Set exercise 1:
Answer these questions using the Malta beaches guide:
(a) How long is the Maltese shoreline, according to the guide?
(b) For how long has the writer lived in Malta?
(c) Which island's beaches does the guide cover?
Set exercise 2:
Count the lines of the entries that contain the string "width". Give only the number.

Passage provided:
========
This is your ultimate guide to all beaches in Malta. Beautiful sandy and rocky beaches as well as those hidden gems that only locals enjoy. Your best guide to finding the best beach that suits your taste for your next glorious Malta trip.
The length of the Maltese shoreline is 136.8 km and I hiked a big part of it in order to prepare this guide. Not in one day, of course, but I visited, on foot, many hidden corners of this country and created this list of all the beaches in Malta for you.
I have lived in Malta for a little over 2 years and I was determined to discover all the hidden gems that this island has to offer. What can I say? I really enjoyed this challenge!
Note: This guide covers only the beaches of the main island of Malta. For a detailed guide to Gozo and its equally (if not more) stunning coastline, please visit my Gozo guide.
========
Supplied data:
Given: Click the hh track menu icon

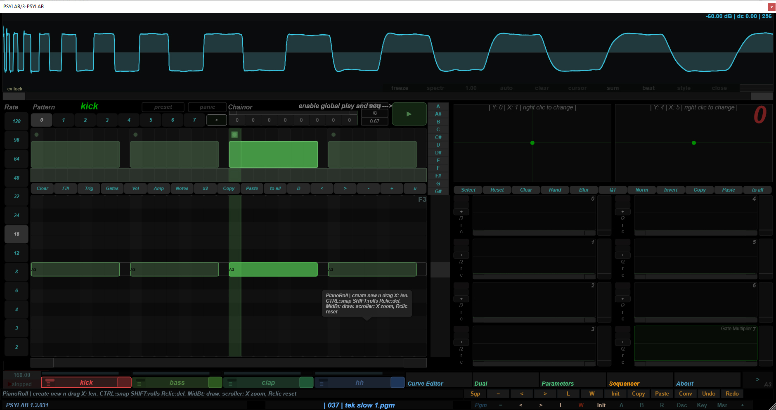Looking at the screenshot, I should coord(322,383).
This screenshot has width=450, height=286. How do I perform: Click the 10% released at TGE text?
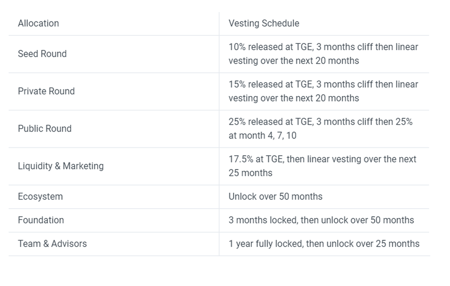[x=270, y=47]
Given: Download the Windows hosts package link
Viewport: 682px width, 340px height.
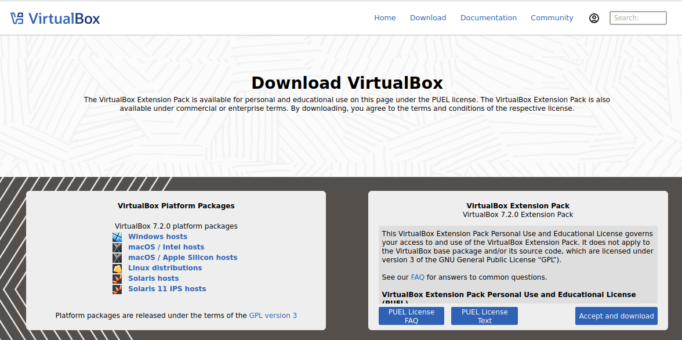Looking at the screenshot, I should 158,237.

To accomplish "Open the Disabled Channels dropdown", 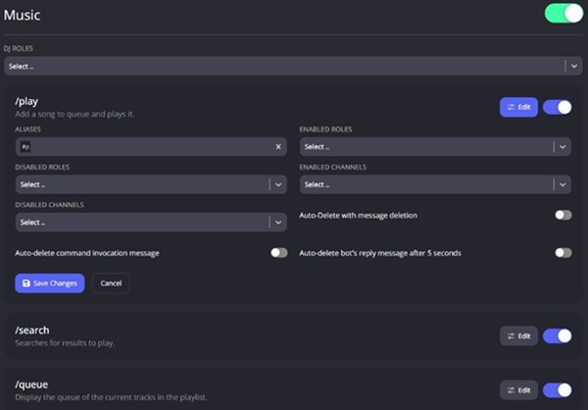I will pos(277,223).
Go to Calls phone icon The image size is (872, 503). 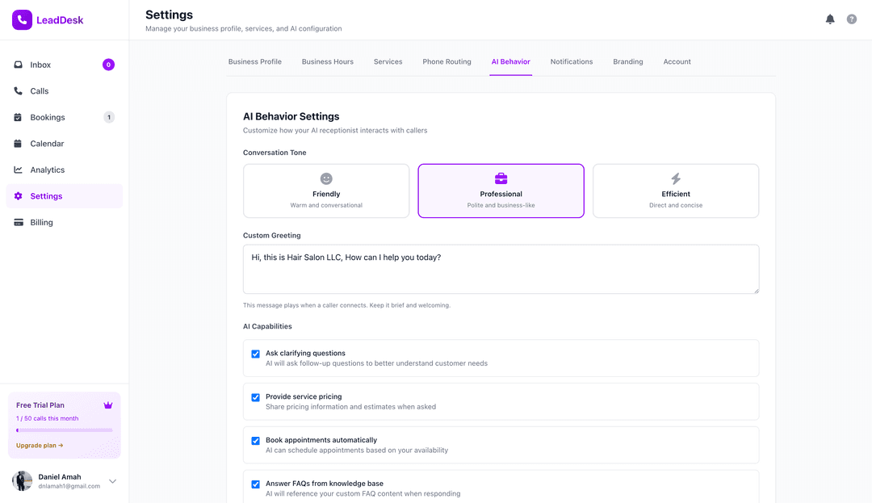[x=19, y=91]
========
Exercise answer 1:
(a) 136.8 km
(b) A little over 2 years
(c) Only the main island of Malta

Exercise answer 2:
2